Protective efficacy of an IL-12-expressing baculoviral malaria vaccine

2017 
: Interleukin-12 (IL-12) plays an important role in antigen-specific adaptive immunity against Plasmodium sporozoites, and this requirement allows for a new approach to developing an effective malaria vaccine. In this study, we examined whether IL-12 could enhance protective efficacy of a baculovirus-based malaria vaccine. For this aim, a baculoviral vector expressing murine IL-12 (mIL-12) under the control of CMV promoter (BES-mIL-12-Spider) and a baculoviral vector expressing Plasmodium falciparum circumsporozoite protein (PfCSP) with post-transcriptional regulatory element of woodchuck hepatitis virus (BDES-sPfCSP2-WPRE-Spider) were generated. BES-mIL-12-Spider produced bioactive IL-12 which activates splenocytes, resulting in induction of IFN-γ. When co-immunized with BES-mIL-12-Spider and BDES-sPfCSP2-WPRE-Spider, the mouse number for high IgG2a/IgG1 ratios and the geometric mean in this group were both increased as compared with those of the other groups, indicating a shift towards a Th1-type response following immunization with BES-mIL-12-Spider.
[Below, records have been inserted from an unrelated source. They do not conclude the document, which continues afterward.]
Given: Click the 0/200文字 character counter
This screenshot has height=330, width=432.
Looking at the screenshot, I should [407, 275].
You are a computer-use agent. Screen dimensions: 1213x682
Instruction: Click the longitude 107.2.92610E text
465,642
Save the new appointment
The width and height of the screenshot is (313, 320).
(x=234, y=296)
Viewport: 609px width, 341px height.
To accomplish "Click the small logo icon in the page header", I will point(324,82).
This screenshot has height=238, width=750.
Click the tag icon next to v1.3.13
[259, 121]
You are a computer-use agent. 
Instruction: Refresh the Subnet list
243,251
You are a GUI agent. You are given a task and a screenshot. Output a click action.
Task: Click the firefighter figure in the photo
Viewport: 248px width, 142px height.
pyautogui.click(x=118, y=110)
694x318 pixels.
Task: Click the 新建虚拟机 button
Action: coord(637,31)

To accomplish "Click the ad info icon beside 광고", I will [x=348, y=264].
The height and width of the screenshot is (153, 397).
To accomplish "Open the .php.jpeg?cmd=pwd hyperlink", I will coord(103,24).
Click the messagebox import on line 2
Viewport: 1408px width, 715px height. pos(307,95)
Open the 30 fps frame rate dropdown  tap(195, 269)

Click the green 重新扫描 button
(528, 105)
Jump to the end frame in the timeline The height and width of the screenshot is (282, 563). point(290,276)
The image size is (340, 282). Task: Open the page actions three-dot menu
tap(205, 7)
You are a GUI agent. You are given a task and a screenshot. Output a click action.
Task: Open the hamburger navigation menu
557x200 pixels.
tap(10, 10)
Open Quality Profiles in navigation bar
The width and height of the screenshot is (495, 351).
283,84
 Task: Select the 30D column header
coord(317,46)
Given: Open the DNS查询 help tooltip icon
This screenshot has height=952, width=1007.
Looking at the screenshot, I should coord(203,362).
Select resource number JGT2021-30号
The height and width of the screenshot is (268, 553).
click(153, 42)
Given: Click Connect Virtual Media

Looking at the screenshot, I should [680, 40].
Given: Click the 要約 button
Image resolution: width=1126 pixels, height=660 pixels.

Finally, immunization with BDES-sPfCSP2-WPRE-Spider plus BES-mIL-12-Spider had a higher protective efficacy (73%) than immunization with BDES-sPfCSP2-WPRE-Spider alone (30%) against challenge with transgenic Plasmodium berghei sporozoites expressing PfCSP. These results suggest that co-administration of IL-12 expressing baculoviral vector, instead of IL-12 cDNA, with viral-vectored vaccines provides a new feasible vaccine platform to enhance Th1-type cellular immune responses against Plasmodium parasites.